Najlepsza strategia wydana w Polsce

Awatar użytkownika
Aldarus
Chef de bataillon
Posty: 1021
Rejestracja: wtorek, 12 września 2006, 08:56
Lokalizacja: Warszawa - Bielany
Been thanked: 12 times

Post autor: Aldarus »

Witam...
Moim zdaniem Ostatnia wojna cesarzy - dobrze zbalansowana, dobrze wydana, w miarę klarowne reguły, a przedewszystkim utajnienie !
Następna Rok 1920 - brak utajnienia jest największą wadą (to była bardzo specyficzna wojna - aż się prosi o utajnienie jednostek), słabo wydana (kolory mapy, wycierające się żetony)
Tanneberg - dobrze wydany (choć trzeba było sklejac żetony), dobre reguły i ogólnie dość miodny (dobry pomysł z kartamin walki - dodatkowy element nieprzewidywalności)

Tak wygląda moim zdaniem pierwsza trójka.

Pzdr

Aldarus
Nie dyskutuj z idiotą.
Najpierw sprowadzi cię do swojego poziomu, potem pokona doświadczeniem.
Lord Vader
Enfant de troupe
Posty: 1
Rejestracja: środa, 25 października 2006, 10:40

Post autor: Lord Vader »

Zdecydowanie Watreloo :D , swoją drogą to bym sobie pograł w inną bitwę z tego systemu np.
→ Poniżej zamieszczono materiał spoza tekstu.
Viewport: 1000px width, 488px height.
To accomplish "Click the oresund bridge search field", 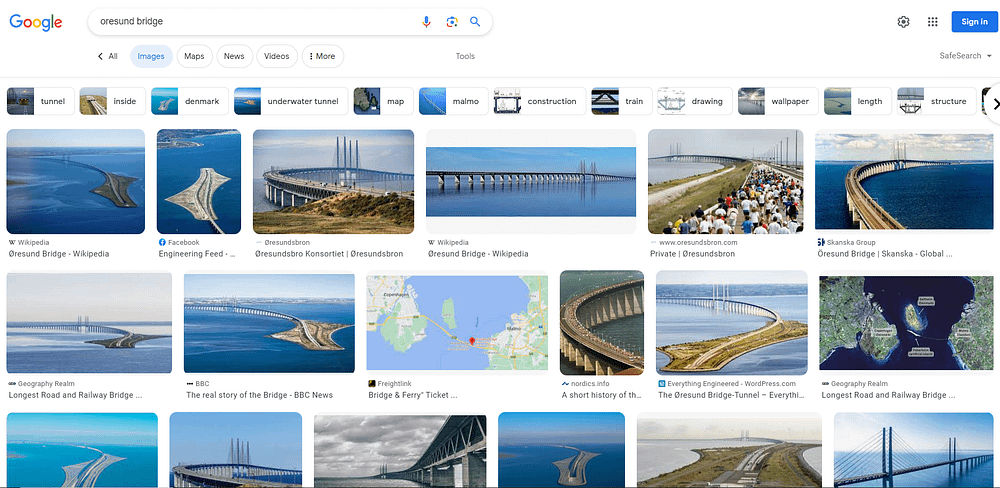I will 255,22.
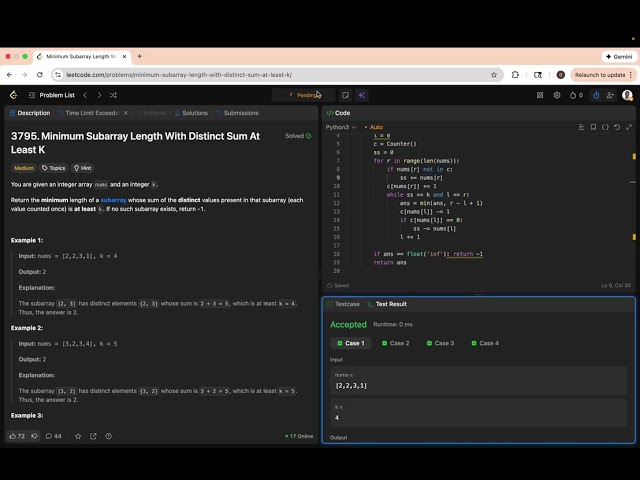Go to the next problem arrow
The image size is (640, 480).
point(98,95)
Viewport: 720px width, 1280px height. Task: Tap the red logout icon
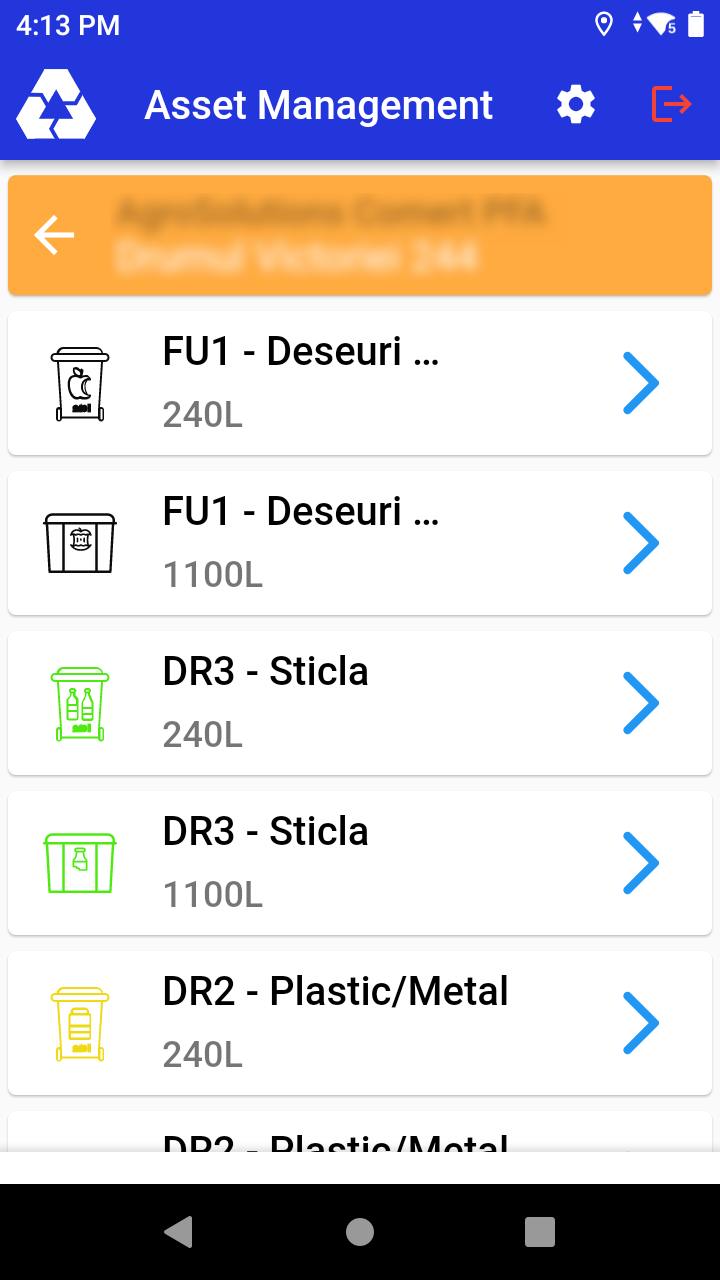tap(671, 104)
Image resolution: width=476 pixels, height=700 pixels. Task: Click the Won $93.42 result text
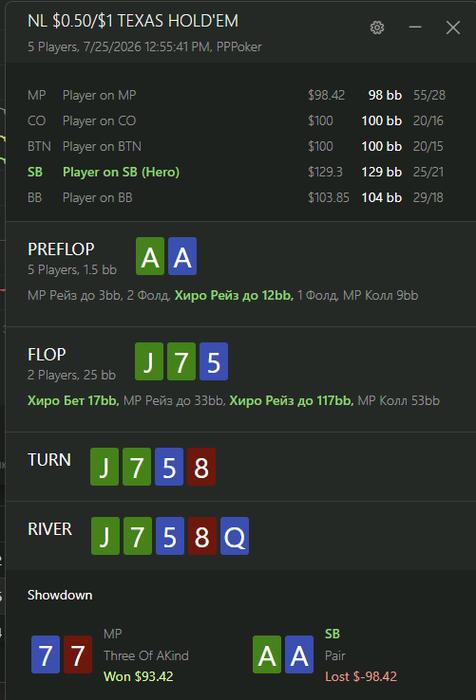pos(138,676)
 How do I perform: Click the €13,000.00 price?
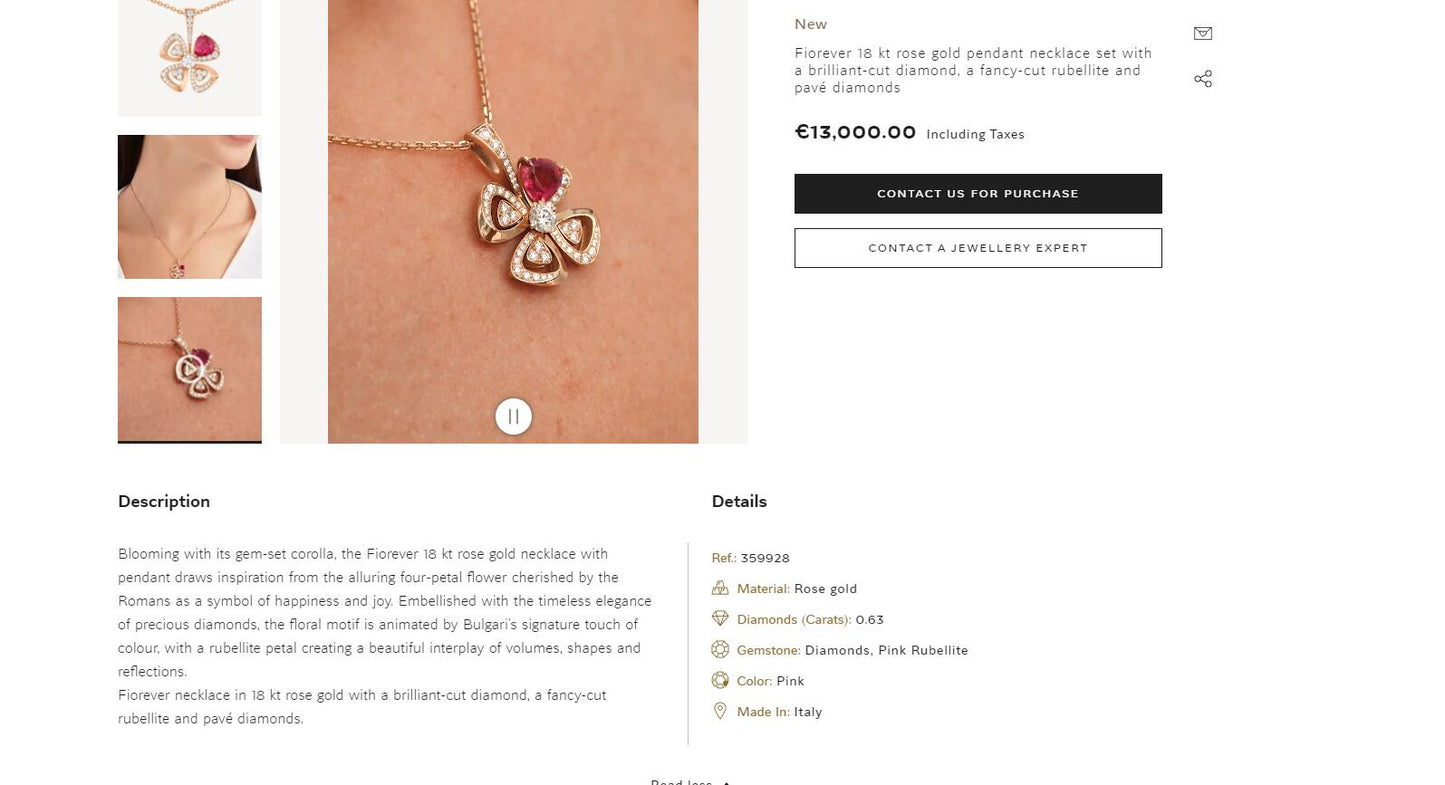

Borodino - to by dopiero była jatka.
Awatar użytkownika
Karel W.F.M. Doorman
Admiraal van de Vloot
Posty: 10381
Rejestracja: czwartek, 22 grudnia 2005, 16:24
Lokalizacja: lichte kruiser HrMs "De Ruyter"
Has thanked: 2024 times
Been thanked: 2754 times

Post autor: Karel W.F.M. Doorman »

Lord Vader pisze:Zdecydowanie Watreloo :D , swoją drogą to bym sobie pograł w inną bitwę z tego systemu np. Borodino - to by dopiero była jatka
Albo Austerlitz
Follow me!
Kontradmirał Karel Doorman do swoich podwładnych, Morze Jawajskie, 27 lutego 1942 roku.
Awatar użytkownika
Lord Voldemort
Pułkownik
Posty: 1325
Rejestracja: poniedziałek, 24 kwietnia 2006, 15:26
Lokalizacja: Opole
Been thanked: 6 times
Kontakt:

Post autor: Lord Voldemort »

Aldarus pisze:Witam...
Moim zdaniem Ostatnia wojna cesarzy - dobrze zbalansowana, dobrze wydana, w miarę klarowne reguły, a przedewszystkim utajnienie !
Następna Rok 1920 - brak utajnienia jest największą wadą (to była bardzo specyficzna wojna - aż się prosi o utajnienie jednostek), słabo wydana (kolory mapy, wycierające się żetony)
Tanneberg - dobrze wydany (choć trzeba było sklejac żetony), dobre reguły i ogólnie dość miodny (dobry pomysł z kartamin walki - dodatkowy element nieprzewidywalności)

Tak wygląda moim zdaniem pierwsza trójka.

Pzdr

Aldarus
Jesli chodzi o Rok 1920 to nie ma przeszkod zeby i tam wprowadzic utajnienie... Fakt, ze w Tannenbergu zetony sa do sklejania jest w tym przypadku nawet pomocny...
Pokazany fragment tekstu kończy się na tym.